DIRECTIONS FOR THIS TASK:
The response must consist of every record, restated word for word.

Items from a dataset
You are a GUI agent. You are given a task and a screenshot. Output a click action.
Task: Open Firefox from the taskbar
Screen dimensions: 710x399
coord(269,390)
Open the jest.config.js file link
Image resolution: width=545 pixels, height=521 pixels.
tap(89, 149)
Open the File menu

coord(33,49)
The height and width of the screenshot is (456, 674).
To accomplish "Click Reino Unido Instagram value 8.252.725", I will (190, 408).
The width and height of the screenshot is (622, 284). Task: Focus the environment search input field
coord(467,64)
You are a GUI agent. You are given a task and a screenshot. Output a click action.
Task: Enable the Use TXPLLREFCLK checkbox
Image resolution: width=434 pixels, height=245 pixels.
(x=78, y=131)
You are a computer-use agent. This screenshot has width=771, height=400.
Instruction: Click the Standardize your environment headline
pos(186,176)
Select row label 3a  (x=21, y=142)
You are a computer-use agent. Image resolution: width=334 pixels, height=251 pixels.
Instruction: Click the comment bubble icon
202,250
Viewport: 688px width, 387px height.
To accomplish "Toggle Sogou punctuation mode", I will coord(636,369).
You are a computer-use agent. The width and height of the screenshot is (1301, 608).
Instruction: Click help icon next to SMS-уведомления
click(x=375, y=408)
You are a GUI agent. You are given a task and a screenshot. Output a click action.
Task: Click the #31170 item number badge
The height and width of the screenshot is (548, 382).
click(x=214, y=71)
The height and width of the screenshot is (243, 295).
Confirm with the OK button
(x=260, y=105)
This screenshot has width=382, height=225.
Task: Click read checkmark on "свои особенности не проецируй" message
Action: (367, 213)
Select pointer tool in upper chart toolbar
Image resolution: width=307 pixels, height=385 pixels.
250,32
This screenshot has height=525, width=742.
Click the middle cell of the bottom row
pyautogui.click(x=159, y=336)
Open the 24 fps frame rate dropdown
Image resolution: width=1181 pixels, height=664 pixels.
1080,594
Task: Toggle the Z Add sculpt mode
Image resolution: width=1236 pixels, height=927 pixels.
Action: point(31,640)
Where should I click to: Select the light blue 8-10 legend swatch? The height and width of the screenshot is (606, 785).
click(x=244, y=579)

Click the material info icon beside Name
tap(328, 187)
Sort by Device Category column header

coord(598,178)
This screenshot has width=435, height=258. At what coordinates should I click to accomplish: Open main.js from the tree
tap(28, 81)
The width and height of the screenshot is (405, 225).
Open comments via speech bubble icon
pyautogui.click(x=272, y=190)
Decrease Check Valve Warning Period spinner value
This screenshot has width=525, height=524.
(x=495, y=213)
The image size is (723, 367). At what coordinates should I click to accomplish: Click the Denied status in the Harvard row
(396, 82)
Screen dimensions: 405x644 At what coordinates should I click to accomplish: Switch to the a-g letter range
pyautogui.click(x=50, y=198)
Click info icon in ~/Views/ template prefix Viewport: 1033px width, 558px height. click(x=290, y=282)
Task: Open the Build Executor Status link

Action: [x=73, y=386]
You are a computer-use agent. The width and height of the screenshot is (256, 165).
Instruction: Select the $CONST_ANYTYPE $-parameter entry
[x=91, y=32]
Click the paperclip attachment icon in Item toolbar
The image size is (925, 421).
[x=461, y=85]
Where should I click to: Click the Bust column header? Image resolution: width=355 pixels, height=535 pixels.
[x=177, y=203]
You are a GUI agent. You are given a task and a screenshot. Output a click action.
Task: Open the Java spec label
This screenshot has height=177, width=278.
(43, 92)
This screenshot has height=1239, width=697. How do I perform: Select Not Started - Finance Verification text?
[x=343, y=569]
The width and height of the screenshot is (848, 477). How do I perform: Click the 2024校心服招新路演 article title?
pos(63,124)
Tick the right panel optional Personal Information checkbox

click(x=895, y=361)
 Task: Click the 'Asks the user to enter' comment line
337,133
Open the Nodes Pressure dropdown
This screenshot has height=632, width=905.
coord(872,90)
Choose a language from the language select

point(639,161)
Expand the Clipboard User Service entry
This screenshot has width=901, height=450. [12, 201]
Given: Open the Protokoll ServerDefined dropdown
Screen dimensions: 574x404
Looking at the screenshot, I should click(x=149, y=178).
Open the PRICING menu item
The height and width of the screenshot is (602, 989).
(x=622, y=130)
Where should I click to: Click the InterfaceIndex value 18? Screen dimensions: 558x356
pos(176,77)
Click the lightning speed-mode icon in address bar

EXERCISE RESULT:
You are a GUI agent. You are given a task and a screenshot. Output a click action.
Task: Open Firefox from the taskbar
Screen dimensions: 710x399
coord(269,390)
Open the jest.config.js file link
Image resolution: width=545 pixels, height=521 pixels.
tap(89, 149)
Open the File menu

coord(33,49)
The height and width of the screenshot is (456, 674).
To accomplish "Click Reino Unido Instagram value 8.252.725", I will (190, 408).
The width and height of the screenshot is (622, 284). Task: Focus the environment search input field
coord(467,64)
You are a GUI agent. You are given a task and a screenshot. Output a click action.
Task: Enable the Use TXPLLREFCLK checkbox
Image resolution: width=434 pixels, height=245 pixels.
(x=78, y=131)
You are a computer-use agent. This screenshot has width=771, height=400.
Instruction: Click the Standardize your environment headline
pos(186,176)
Select row label 3a  (x=21, y=142)
You are a computer-use agent. Image resolution: width=334 pixels, height=251 pixels.
Instruction: Click the comment bubble icon
202,250
Viewport: 688px width, 387px height.
To accomplish "Toggle Sogou punctuation mode", I will coord(636,369).
You are a computer-use agent. The width and height of the screenshot is (1301, 608).
Instruction: Click help icon next to SMS-уведомления
click(x=375, y=408)
You are a GUI agent. You are given a task and a screenshot. Output a click action.
Task: Click the #31170 item number badge
The height and width of the screenshot is (548, 382).
click(x=214, y=71)
The height and width of the screenshot is (243, 295).
Confirm with the OK button
(x=260, y=105)
This screenshot has width=382, height=225.
Task: Click read checkmark on "свои особенности не проецируй" message
Action: (367, 213)
Select pointer tool in upper chart toolbar
Image resolution: width=307 pixels, height=385 pixels.
250,32
This screenshot has height=525, width=742.
Click the middle cell of the bottom row
pyautogui.click(x=159, y=336)
Open the 24 fps frame rate dropdown
Image resolution: width=1181 pixels, height=664 pixels.
1080,594
Task: Toggle the Z Add sculpt mode
Image resolution: width=1236 pixels, height=927 pixels.
Action: point(31,640)
Where should I click to: Select the light blue 8-10 legend swatch? The height and width of the screenshot is (606, 785).
click(x=244, y=579)

Click the material info icon beside Name
tap(328, 187)
Sort by Device Category column header

coord(598,178)
This screenshot has width=435, height=258. At what coordinates should I click to accomplish: Open main.js from the tree
tap(28, 81)
The width and height of the screenshot is (405, 225).
Open comments via speech bubble icon
pyautogui.click(x=272, y=190)
Decrease Check Valve Warning Period spinner value
This screenshot has width=525, height=524.
(x=495, y=213)
The image size is (723, 367). At what coordinates should I click to accomplish: Click the Denied status in the Harvard row
(396, 82)
Screen dimensions: 405x644 At what coordinates should I click to accomplish: Switch to the a-g letter range
pyautogui.click(x=50, y=198)
Click info icon in ~/Views/ template prefix Viewport: 1033px width, 558px height. click(x=290, y=282)
Task: Open the Build Executor Status link

Action: [x=73, y=386]
You are a computer-use agent. The width and height of the screenshot is (256, 165).
Instruction: Select the $CONST_ANYTYPE $-parameter entry
[x=91, y=32]
Click the paperclip attachment icon in Item toolbar
The image size is (925, 421).
[x=461, y=85]
Where should I click to: Click the Bust column header? Image resolution: width=355 pixels, height=535 pixels.
[x=177, y=203]
You are a GUI agent. You are given a task and a screenshot. Output a click action.
Task: Open the Java spec label
This screenshot has height=177, width=278.
(43, 92)
This screenshot has height=1239, width=697. How do I perform: Select Not Started - Finance Verification text?
[x=343, y=569]
The width and height of the screenshot is (848, 477). How do I perform: Click the 2024校心服招新路演 article title?
pos(63,124)
Tick the right panel optional Personal Information checkbox

click(x=895, y=361)
 Task: Click the 'Asks the user to enter' comment line
337,133
Open the Nodes Pressure dropdown
This screenshot has height=632, width=905.
coord(872,90)
Choose a language from the language select

point(639,161)
Expand the Clipboard User Service entry
This screenshot has width=901, height=450. [12, 201]
Given: Open the Protokoll ServerDefined dropdown
Screen dimensions: 574x404
Looking at the screenshot, I should click(x=149, y=178).
Open the PRICING menu item
The height and width of the screenshot is (602, 989).
(x=622, y=130)
Where should I click to: Click the InterfaceIndex value 18? Screen dimensions: 558x356
pos(176,77)
Click the lightning speed-mode icon in address bar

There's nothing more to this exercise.